A great hot sauce requires fresh ingredients, a blend of original flavors, and a balance between spice and texture. By that measure, Ghost Scream is among the hottest and best. The San Clemente-based hot sauce, which offers a fresh mix of heat, flavor, and fresh ingredients, is on the verge of becoming a household name. Ghost Scream founders Matt and Deandra Sisson created the sauce after scouring the world in search of new flavors. “People have always been attracted to things that make their adrenaline pump, like thrill rides and diving boards,” Sisson says. “They love the heat, and they love to sweat.”
If you don’t already know what the ghost chili–aka Bhut Jolokia–is, it’s one of the hottest peppers on the planet. Hence the name on the bottle, “Ghost Scream.” It has a charred smoky flavor, and while more tangy than you might expect, it packs a heat that hits the back of your throat with notes of fresh onions, bell peppers, and garlic. Original Ghost Scream isn’t too thick or too runny, and could pair well with a ribeye steak or fire roasted vegetables; the Sissons also recommend the sauce for pulled pork sandwiches, tacos, and eggs.
“It’s really hot but flavorful,” Sisson says. “There’s a lot of chemistry involved to extract flavors and build layers. A lot of sauces are made from powders with no fresh ingredients. There’s no depth in those. For us, the advantage of me cooking, is we take flavors and make them taste authentic and delicious.”

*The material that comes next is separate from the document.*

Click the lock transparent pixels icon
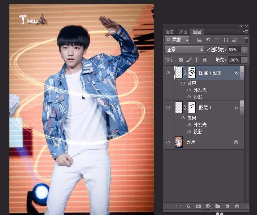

The original Ghost Scream sauce was crowned world champion in 2016 at the New York City Hot Sauce Expo. Ghost Scream is one of just two sauces to ever win the award; the other sauce–Dirty Dick’s–has one twice. Matt says the only reason Dirty Dick’s won in 2017 and 2018 is because he didn’t submit a Ghost Scream hot sauce to the competition.
The New York Times also wrote an article praising Sisson’s newest sauce, the Vindaloo Curry. Ghost Scream’s Vindaloo Curry Sauce blends one of the world’s spiciest peppers–the Moruga Scorpion Pepper–with rich coconut and sweet honey to make a savory heat. Sisson says every chef reveres the Wednesday food section of the Times as the pinnacle of what’s going on in the food world. “Any chef worth his salt, if he’s lucky, will get a blurb in the Times,” he advises.
To Sisson, the Times article from July 30th, 2018 was an affirmation that his sauce was king. He hopes to soon expand his business to the Pacific Northwest and beyond. Many sauces are made from cheap chili powders, and Sisson thinks that’s a problem. In his opinion, people are going to shift toward small-batch hot sauces just as they shifted toward craft beer. “People got sick and tired of drinking crappy beer, and I think it’s going the same way with great sauces,” he says. “People are tired of crappy sauces made from chili powders, and want better ingredients. Spice done properly enhances a meal. When it’s not, it’ll overpower the food.”